** Exercise **
Your answer must be the records below, given again exactly, with no pictures in it.

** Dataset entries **
======
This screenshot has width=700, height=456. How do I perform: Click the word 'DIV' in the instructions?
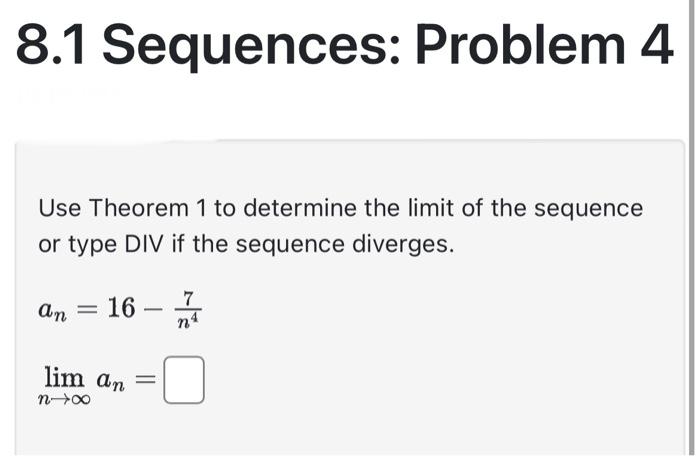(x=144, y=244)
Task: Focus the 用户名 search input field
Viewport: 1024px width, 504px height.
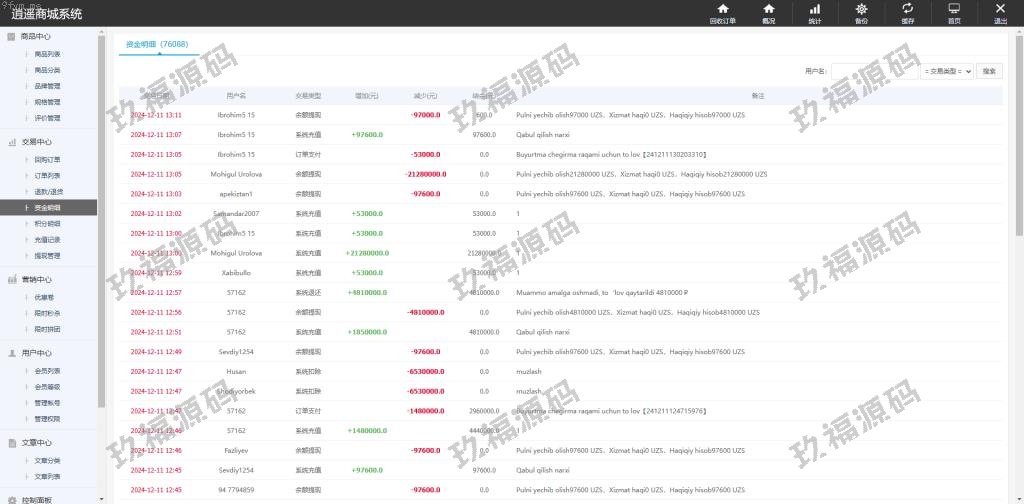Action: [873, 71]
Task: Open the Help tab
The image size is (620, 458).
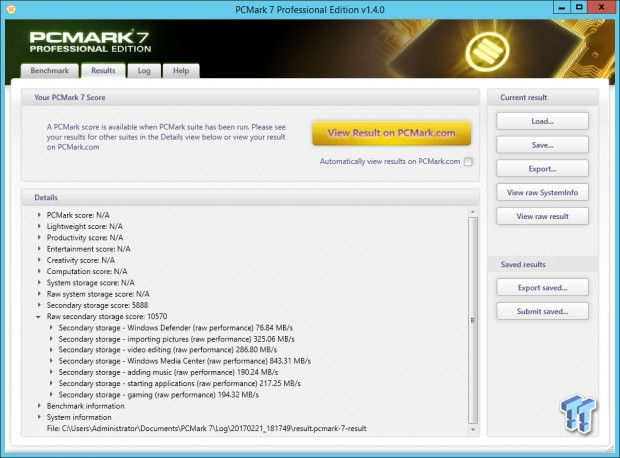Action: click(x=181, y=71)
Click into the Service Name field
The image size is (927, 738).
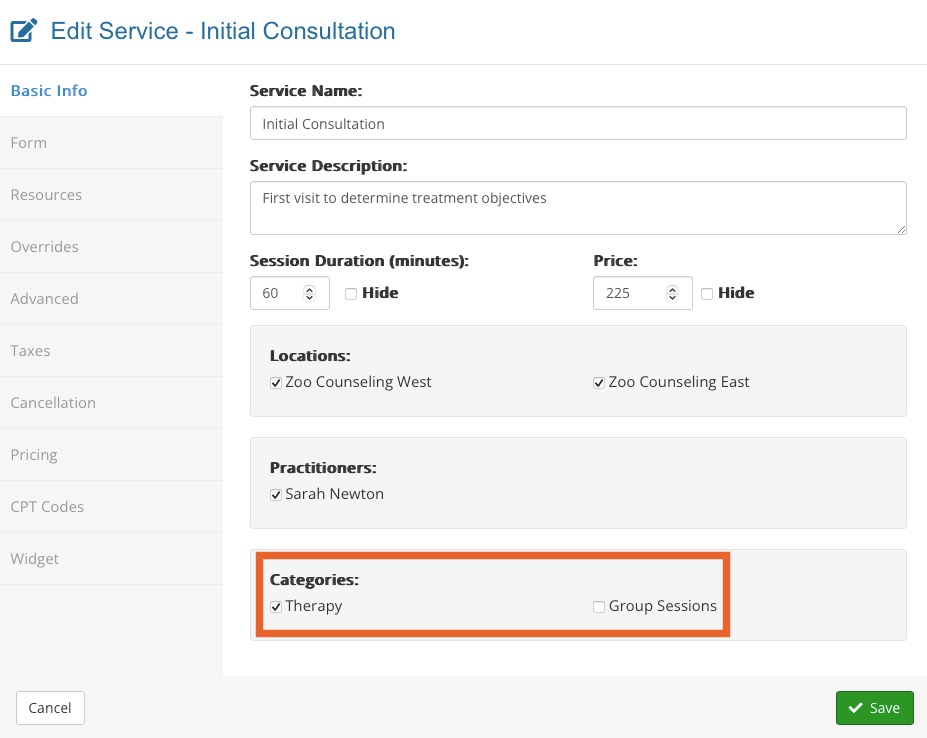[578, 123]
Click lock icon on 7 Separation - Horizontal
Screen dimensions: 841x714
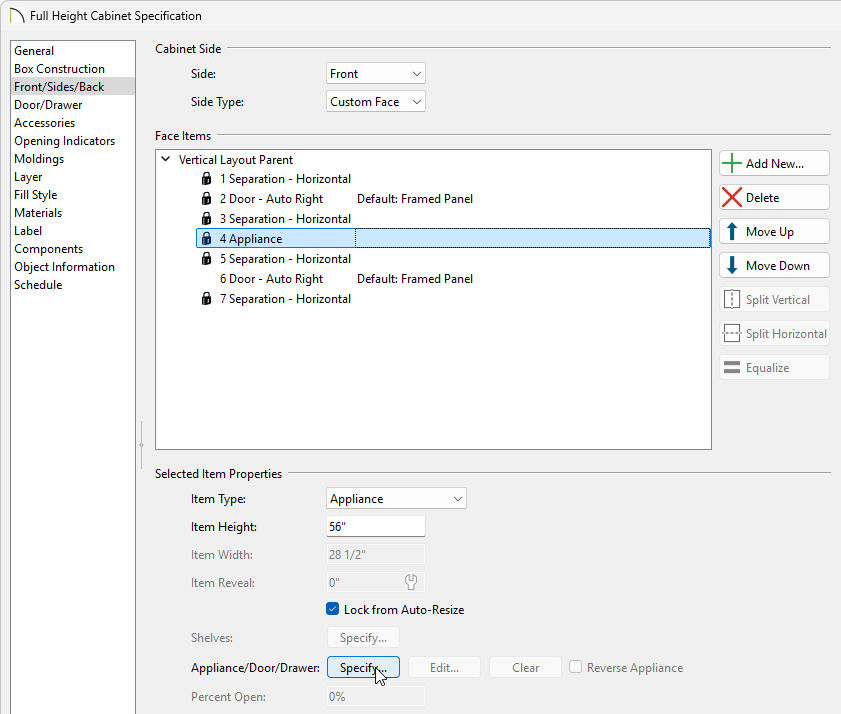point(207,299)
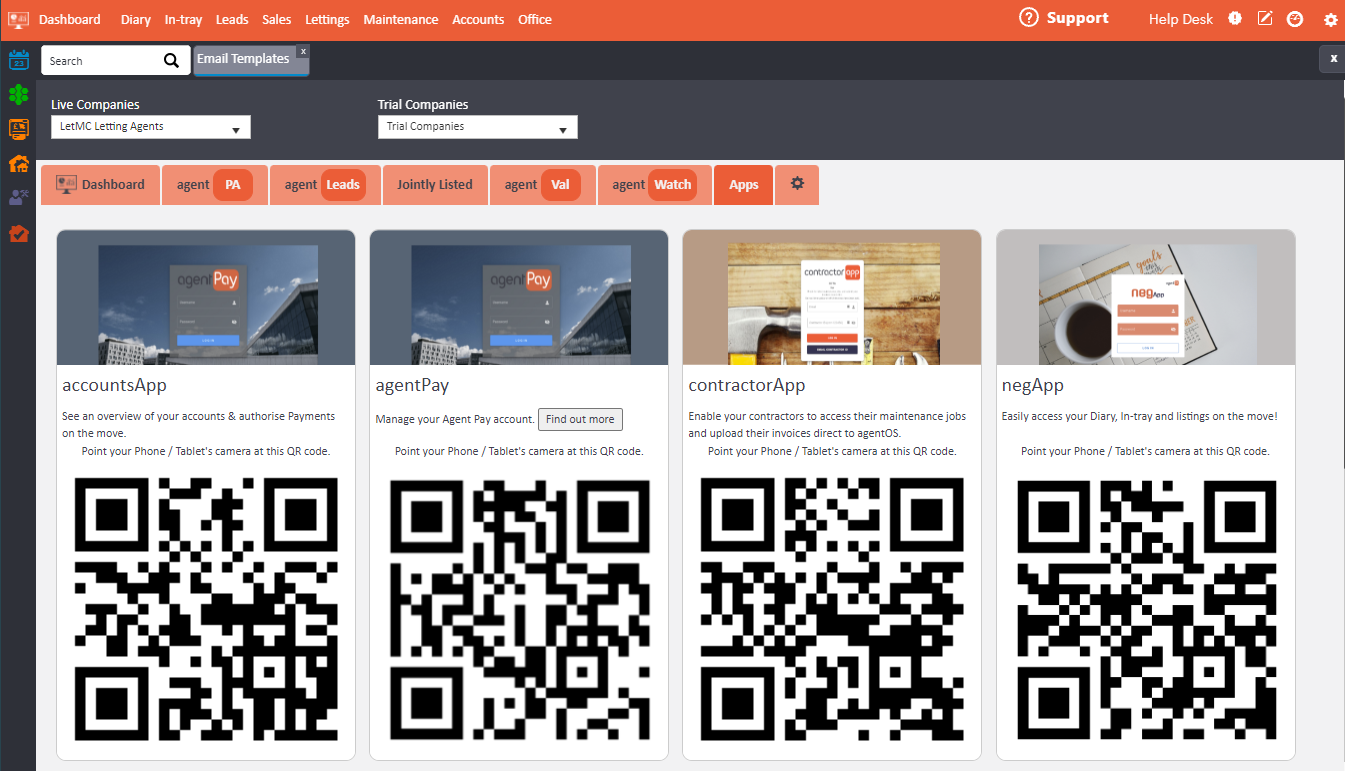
======
** Solved exercise **
This screenshot has width=700, height=456. How do I perform: Click the word 'DIV' in the instructions?
(x=144, y=244)
Task: Focus the 用户名 search input field
Viewport: 1024px width, 504px height.
Action: [873, 71]
Task: Open the Help tab
The image size is (620, 458).
Action: click(x=181, y=71)
Click into the Service Name field
The image size is (927, 738).
[578, 123]
Click lock icon on 7 Separation - Horizontal
Screen dimensions: 841x714
point(207,299)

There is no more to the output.